Publié le Vendredi 13 mai 2022 à 20h00.

Maltriarcat : quand les femmes ont soif de bière et d’égalité, d’Anaïs Lecoq

Éditions Nouriturfu, collection « Le poing sur la table », 144 pages, 15 euros.

La couverture flamboyante de ce livre annonce la couleur : il s’agit de bière, de la plus belle espèce, amère et colorée... et de celles qui la font !

Les premiers brasseurs étaient des brasseuses !

L’autrice fait l’inventaire, aux origines, de la production de bière en tant qu’activité domestique. De la Mésopotamie à la Scandinavie, on boit – on mange – de la bière qui, comme on le sait, est un breuvage très nourrissant. Dans le cadre de la division genrée des tâches, le brassage revient donc aux femmes... Mais cela va plus loin et la bière sort de l’aire domestique, puisque dès l’Antiquité, des femmes tiennent des cabarets où la bière est vendue et consommée, leur donnant une certaine autonomie financière...
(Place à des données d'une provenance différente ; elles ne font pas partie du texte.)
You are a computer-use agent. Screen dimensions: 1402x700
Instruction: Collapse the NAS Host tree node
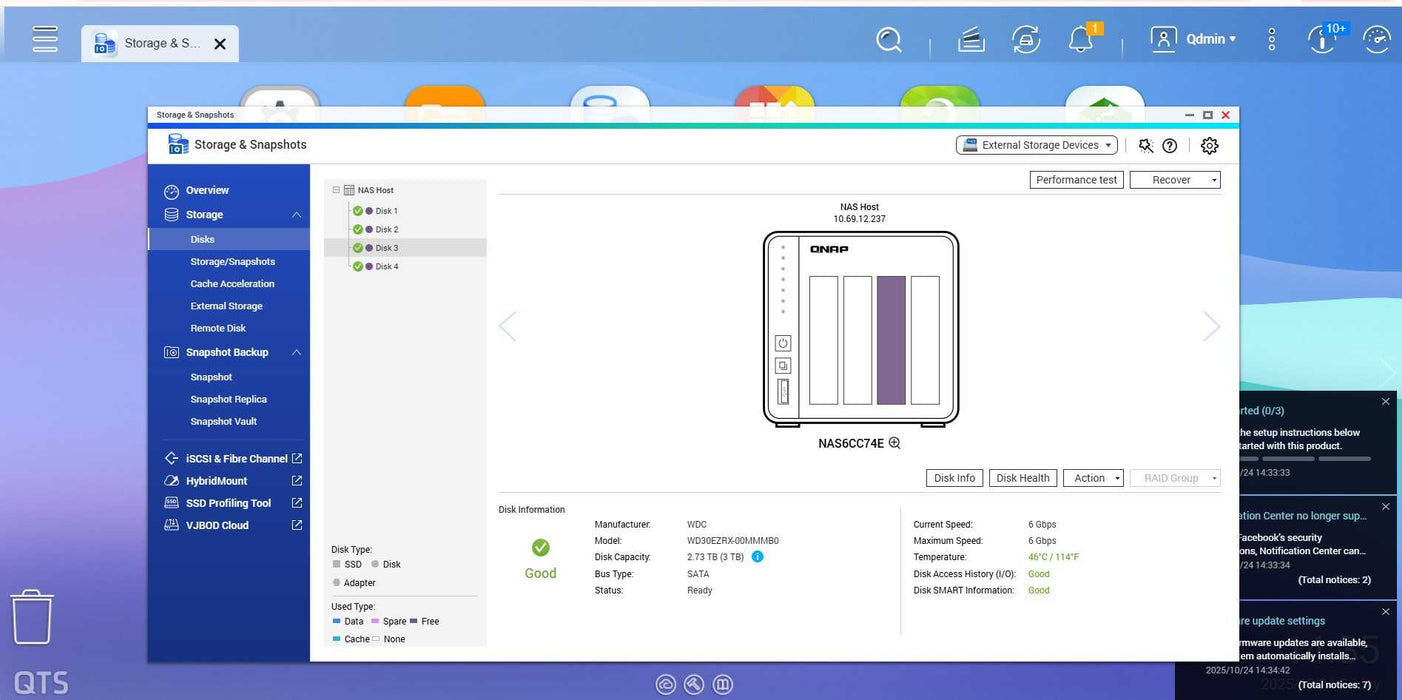335,190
Comment en est-on arrivé là ?

Là ? Un monde de la bière associé à des mecs (blancs, hétéros) qui en ont ! L’autrice décrit le processus par le menu. Pour faire court, mentionnons le moment où la bière sort de la sphère familiale en devenant une production industrielle, à la qualité constante, consommée de plus en plus par « des classes sociales plus aisées et des élites ». En d’autres termes, brasser devient rentable et prestigieux : une affaire d’hommes donc !

Reprendre sa place !

Quand les femmes reviennent dans le jeu, c’est sur l’étiquette... le plus souvent pour le pire : conforter la bière comme une boisson pour mâles dominants. Pour reprendre leur place au brassage, à la dégustation, à la distribution, c’est toute une histoire, l’histoire du retour des femmes du bon côté de la chopine !

C’est cette aventure que relate l’autrice, en nous invitant à explorer le domaine de la bière artisanale, les brasseries craft. Celles-ci se multiplient, dans une recherche de qualité et d’identité de bières de caractère, et ouvrent un nouvel univers de la bière. Celui-ci, pour autant, n’est pas spontanément féministe, loin s’en faut, mais permet l’émergence de zones libérées au sein desquelles des femmes, brasseuses, sommelières, commerciales, patronnes de brasserie, s’imposent. Comme par hasard, il s’agit très souvent de démarches collectives, collaboratives, voire carrément politiques !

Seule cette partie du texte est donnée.